-- Assignment --
Give back exactly the lines spanning from the one containing "The image size is (1110, 524)." to the final line of the records below, and no others.

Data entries
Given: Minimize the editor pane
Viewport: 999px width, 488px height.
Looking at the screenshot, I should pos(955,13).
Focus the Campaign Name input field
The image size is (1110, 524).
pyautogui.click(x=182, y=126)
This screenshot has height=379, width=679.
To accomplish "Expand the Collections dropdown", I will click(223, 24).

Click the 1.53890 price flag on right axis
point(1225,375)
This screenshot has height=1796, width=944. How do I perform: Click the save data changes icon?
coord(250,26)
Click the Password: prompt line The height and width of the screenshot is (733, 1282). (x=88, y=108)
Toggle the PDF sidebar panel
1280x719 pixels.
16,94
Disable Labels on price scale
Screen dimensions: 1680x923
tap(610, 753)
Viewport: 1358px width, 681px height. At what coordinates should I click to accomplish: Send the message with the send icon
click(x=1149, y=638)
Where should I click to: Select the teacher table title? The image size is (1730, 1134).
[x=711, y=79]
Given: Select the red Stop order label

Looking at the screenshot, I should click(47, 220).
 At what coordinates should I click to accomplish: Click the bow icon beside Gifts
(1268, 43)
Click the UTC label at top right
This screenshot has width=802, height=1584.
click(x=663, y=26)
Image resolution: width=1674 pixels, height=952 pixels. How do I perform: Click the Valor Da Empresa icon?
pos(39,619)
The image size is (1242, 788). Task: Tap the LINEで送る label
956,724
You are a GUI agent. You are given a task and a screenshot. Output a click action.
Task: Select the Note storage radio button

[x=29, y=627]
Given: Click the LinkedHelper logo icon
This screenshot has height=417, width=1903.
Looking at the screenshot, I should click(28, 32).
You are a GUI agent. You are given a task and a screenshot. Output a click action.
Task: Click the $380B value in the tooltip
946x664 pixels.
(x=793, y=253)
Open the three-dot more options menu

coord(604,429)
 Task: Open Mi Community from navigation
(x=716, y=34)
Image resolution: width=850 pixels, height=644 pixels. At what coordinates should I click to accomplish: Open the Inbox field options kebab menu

-- Answer to the exercise --
The image size is (1110, 524).
pyautogui.click(x=182, y=126)
This screenshot has height=379, width=679.
To accomplish "Expand the Collections dropdown", I will click(223, 24).

Click the 1.53890 price flag on right axis
point(1225,375)
This screenshot has height=1796, width=944. How do I perform: Click the save data changes icon?
coord(250,26)
Click the Password: prompt line The height and width of the screenshot is (733, 1282). (x=88, y=108)
Toggle the PDF sidebar panel
1280x719 pixels.
16,94
Disable Labels on price scale
Screen dimensions: 1680x923
tap(610, 753)
Viewport: 1358px width, 681px height. At what coordinates should I click to accomplish: Send the message with the send icon
click(x=1149, y=638)
Where should I click to: Select the teacher table title? The image size is (1730, 1134).
[x=711, y=79]
Given: Select the red Stop order label

Looking at the screenshot, I should click(47, 220).
 At what coordinates should I click to accomplish: Click the bow icon beside Gifts
(1268, 43)
Click the UTC label at top right
This screenshot has width=802, height=1584.
click(x=663, y=26)
Image resolution: width=1674 pixels, height=952 pixels. How do I perform: Click the Valor Da Empresa icon?
pos(39,619)
The image size is (1242, 788). Task: Tap the LINEで送る label
956,724
You are a GUI agent. You are given a task and a screenshot. Output a click action.
Task: Select the Note storage radio button

[x=29, y=627]
Given: Click the LinkedHelper logo icon
This screenshot has height=417, width=1903.
Looking at the screenshot, I should click(28, 32).
You are a GUI agent. You are given a task and a screenshot. Output a click action.
Task: Click the $380B value in the tooltip
946x664 pixels.
(x=793, y=253)
Open the three-dot more options menu

coord(604,429)
 Task: Open Mi Community from navigation
(x=716, y=34)
Image resolution: width=850 pixels, height=644 pixels. At what coordinates should I click to accomplish: Open the Inbox field options kebab menu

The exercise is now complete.